The programme will give students a comprehensive and up-to-the-minute understanding of modern military theory and operations in the light of the wide-ranging economic, social, technological and political changes in the world between 1945 and today, with special reference to the role of air power in integrated (joint) contexts. It will equip students to engage critically with scholarly debate about the conduct and nature of contemporary warfare from an air power perspective, and to understand the contexts in which modern military operations take place.
Modules are divided into five units, each studied for two weeks. Within each unit, students read online authored content and follow links to extensive readings and other resources.

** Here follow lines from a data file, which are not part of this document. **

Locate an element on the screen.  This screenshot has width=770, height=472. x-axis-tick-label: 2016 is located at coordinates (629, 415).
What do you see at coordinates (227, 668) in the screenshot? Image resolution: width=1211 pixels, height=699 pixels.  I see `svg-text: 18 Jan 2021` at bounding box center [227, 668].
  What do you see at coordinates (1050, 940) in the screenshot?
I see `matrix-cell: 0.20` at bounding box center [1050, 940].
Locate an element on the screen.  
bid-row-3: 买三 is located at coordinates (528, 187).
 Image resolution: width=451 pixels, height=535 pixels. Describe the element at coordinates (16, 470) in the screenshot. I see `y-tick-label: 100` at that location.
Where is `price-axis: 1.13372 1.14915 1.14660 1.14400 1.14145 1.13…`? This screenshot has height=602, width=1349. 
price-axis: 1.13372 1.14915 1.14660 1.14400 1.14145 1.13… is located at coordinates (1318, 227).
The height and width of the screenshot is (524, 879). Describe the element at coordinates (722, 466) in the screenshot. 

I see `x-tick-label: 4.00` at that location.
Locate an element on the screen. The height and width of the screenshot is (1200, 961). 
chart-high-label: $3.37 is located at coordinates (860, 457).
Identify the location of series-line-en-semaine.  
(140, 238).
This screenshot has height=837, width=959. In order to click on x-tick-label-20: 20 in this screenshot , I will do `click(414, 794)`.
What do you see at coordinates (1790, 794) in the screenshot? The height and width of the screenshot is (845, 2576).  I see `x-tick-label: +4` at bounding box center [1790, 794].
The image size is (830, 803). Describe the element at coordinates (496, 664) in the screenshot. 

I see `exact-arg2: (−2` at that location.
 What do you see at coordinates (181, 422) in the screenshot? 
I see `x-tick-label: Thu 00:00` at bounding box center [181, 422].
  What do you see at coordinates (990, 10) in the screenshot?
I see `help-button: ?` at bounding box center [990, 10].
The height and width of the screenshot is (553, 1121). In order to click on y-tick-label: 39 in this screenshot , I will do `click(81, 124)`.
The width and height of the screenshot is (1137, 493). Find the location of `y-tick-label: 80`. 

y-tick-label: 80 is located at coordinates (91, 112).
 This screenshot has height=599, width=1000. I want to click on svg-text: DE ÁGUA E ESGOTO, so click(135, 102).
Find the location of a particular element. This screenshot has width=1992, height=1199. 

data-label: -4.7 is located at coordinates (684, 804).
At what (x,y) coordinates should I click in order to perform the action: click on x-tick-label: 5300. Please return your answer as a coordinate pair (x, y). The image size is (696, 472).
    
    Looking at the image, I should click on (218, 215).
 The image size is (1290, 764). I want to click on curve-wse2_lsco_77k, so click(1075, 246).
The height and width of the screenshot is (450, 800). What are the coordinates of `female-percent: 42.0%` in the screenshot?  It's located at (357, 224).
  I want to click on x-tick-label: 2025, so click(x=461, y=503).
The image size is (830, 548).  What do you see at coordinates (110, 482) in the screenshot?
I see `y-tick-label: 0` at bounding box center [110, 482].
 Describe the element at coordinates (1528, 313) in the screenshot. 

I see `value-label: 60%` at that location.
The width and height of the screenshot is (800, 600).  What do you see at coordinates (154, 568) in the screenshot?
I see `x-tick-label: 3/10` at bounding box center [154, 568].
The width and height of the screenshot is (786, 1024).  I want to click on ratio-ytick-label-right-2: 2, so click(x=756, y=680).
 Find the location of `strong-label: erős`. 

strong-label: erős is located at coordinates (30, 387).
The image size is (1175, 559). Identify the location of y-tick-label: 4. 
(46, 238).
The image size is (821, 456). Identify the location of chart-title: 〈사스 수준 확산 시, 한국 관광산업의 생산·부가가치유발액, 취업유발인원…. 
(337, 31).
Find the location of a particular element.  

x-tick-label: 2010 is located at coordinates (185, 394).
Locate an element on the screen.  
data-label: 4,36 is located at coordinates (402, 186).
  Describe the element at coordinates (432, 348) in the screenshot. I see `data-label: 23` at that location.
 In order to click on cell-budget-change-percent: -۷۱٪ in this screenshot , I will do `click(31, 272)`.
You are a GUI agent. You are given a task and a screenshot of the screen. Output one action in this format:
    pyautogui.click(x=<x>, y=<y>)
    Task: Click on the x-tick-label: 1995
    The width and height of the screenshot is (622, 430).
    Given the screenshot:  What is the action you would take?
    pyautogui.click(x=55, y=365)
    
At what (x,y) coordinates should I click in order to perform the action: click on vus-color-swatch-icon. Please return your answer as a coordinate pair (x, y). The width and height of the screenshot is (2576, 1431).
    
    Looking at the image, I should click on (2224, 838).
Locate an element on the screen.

Selected students then post a draft response to the unit Short Essay question, and this draft forms the basis of a lively and intensive asynchronous (message-board style) online discussion within the tutor group, moderated by the tutor. At the end of this discussion, the selected students revise their Short Essays for submission.
All students also complete an individual Long Essay for each module, due after all units are complete.
After studying the required number of modules, all students then complete an individual dissertation, which forms the final element of their degree programme.
Delivery and duration
The entire MA Air Power in the Modern World Programme is delivered online, via the King's College London Virtual Learning Environment, (KEATS); there is no requirement for students to attend King's College London or even to be resident in the UK.
The programme timetable is based on three terms per academic year (September to December, January to March and April to June), with students normally completing one taught module per term. Students usually take two years to complete the required taught modules, followed by an additional nine months to complete the 15,000 word dissertation, (if doing the MA). It may be possible for a student to complete the programme in a shorter time if circumstances and teaching arrangements allow.
We estimate that students will need to allow 10 to 15 hours work per week for each 11-week term to complete the taught modules.